=== OBJECTIF VISÉ ===
Réponds aux questions suivantes d'après le passage retenu, une réponse par ligne avec la même lettre.
(a) Quels deux pays ont entrepris de mutualiser leurs moyens et de développer des programmes communs ?
(b) Combien de Syriens le régime d'El-Assad a-t-il tués, selon le passage ?
(c) Pour quel journal Chris Doyle est-il chroniqueur ?

=== PASSAGE RETENU ===
La Pologne elle-même s’est ralliée aux idées de politique étrangère et de défense européennes communes et ce tournant était d’autant plus opportun qu’il y eut, ensuite, le krach de Wall Street. Déjà décidée à ne plus laisser un conflit européen de second ordre peser sur l’ensemble de ses intérêts internationaux, l’Amérique a alors dû injecter tant d’argent public dans le sauvetage de son économie que même le Pentagone devra désormais participer à l’effort de redressement des comptes fédéraux.

Les Etats-Unis ne sont plus prêts à financer la défense de l’Europe et il y aurait peu de motifs de penser qu’ils puissent le redevenir un jour. Parfaitement explicite, c’était le message de Robert Gates et c’est ce qui se voit, dès aujourd’hui, dans la façon délibérée dont les Américains laissent les Européens en première ligne en Libye. Contraints de prendre sur leurs épaules l’essentiel de cette opération, les Européens doivent bien constater maintenant qu’il leur faudrait augmenter leurs dépenses militaires et cela d’autant plus qu’ils auront à faire face à la longue période d’instabilité que le printemps arabe a ouverte, de Rabat à Sanaa.

Nul ne sait où mènera la folie sanguinaire du régime syrien mais la certitude est qu’elle conduit à des effets en chaîne dans toute la région, de même que la chute du colonel Kadhafi bouleversera le paysage nord-africain sitôt qu’elle interviendra. Tout cela se passe à deux encablures de l’Europe qui ne pourra pas plus y être indifférente qu’elle ne pourrait en être préservée.

C’est la seconde raison pour laquelle les Européens ne peuvent plus se dispenser de réfléchir au financement de leur défense mais, à l’heure où les restrictions budgétaires atteignent l’os dans la plupart des pays de l’Union, où elles deviennent intolérables en Grèce et risquent, partout, de susciter des tensions politiques, il serait tout bonnement inconcevable de prendre à l’éducation, la ville ou la santé pour donner aux armées. Les Européens ne pourront accroître leur effort militaire qu’en mutualisant leurs moyens et développant des programmes communs.

C’est ce qu’ont entrepris la Grande-Bretagne et la France. Malgré son atlantisme, la Grande-Bretagne elle-même a compris cette nécessité qui ne concerne pas seulement la défense. C’est dans tous les domaines que l’Union européenne doit mutualiser ses moyens et rapprocher ses politiques. C’est l’enseignement à tirer du constat de Robert Gates.

Débat

Mieux vaut ne pas se mêler de la Syrie

"Intervenir ou ne pas intervenir ?", s'interroge Chris Doyle, spécialiste du monde arabe et chroniqueur au Guardian.

Observant le régime d'El-Assad tuer plus de 1400 Syriens, arrêter des dizaines de milliers de personnes, tirer sur les civils à partir d'hélicoptères et des tanks, torturer et tuer des enfants, de nombreuses personnes se demandent, pourquoi, alors qu'une intervention a été jugée nécessaire en Libye, elle ne l'est pas en Syrie. Le régime syrien ne s'est guère mieux comporté que Kadhafi et l'Occident ne sait pas quoi faire, comment faire et avec qui, et avant tout, il n'a pas été invité à intervenir. Un célèbre proverbe syrien dit : "l'ivraie de notre pays est meilleur que le bon grain de l'étranger". En d'autre termes , les Syriens pourraient bien préférer le pire des régimes à celui que leur offriraient les meilleurs des étrangers.

=== CONTENU DES DONNÉES ===
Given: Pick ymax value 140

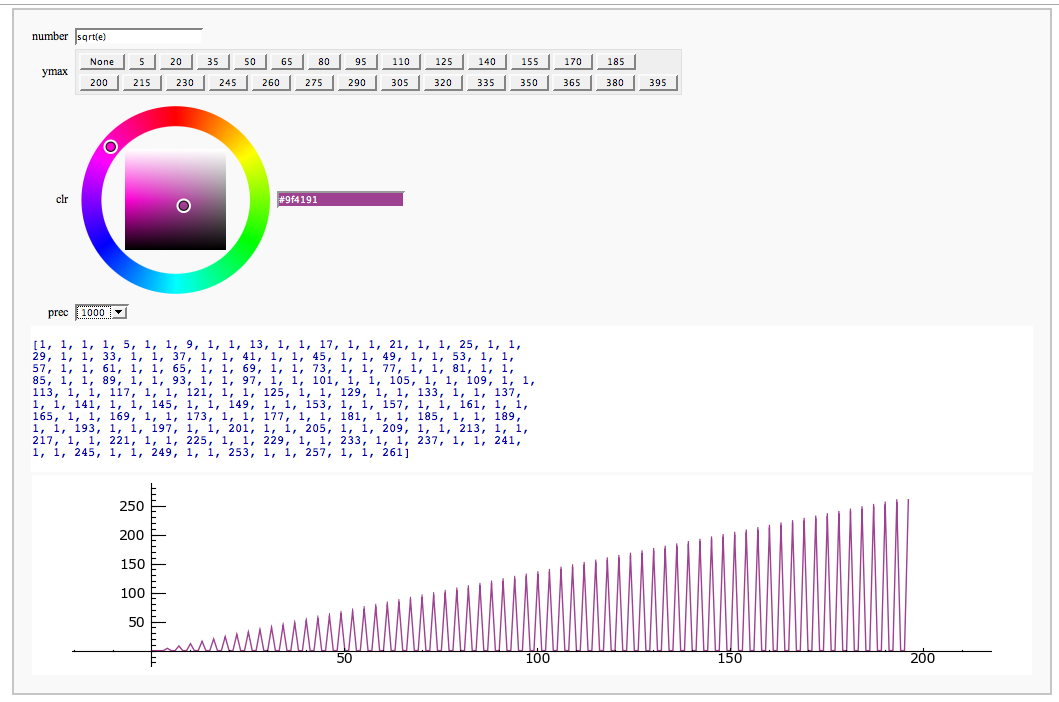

=== RÉPONSE FOURNIE ===
(a) La Grande-Bretagne et la France.
(b) Plus de 1400.
(c) Le Guardian.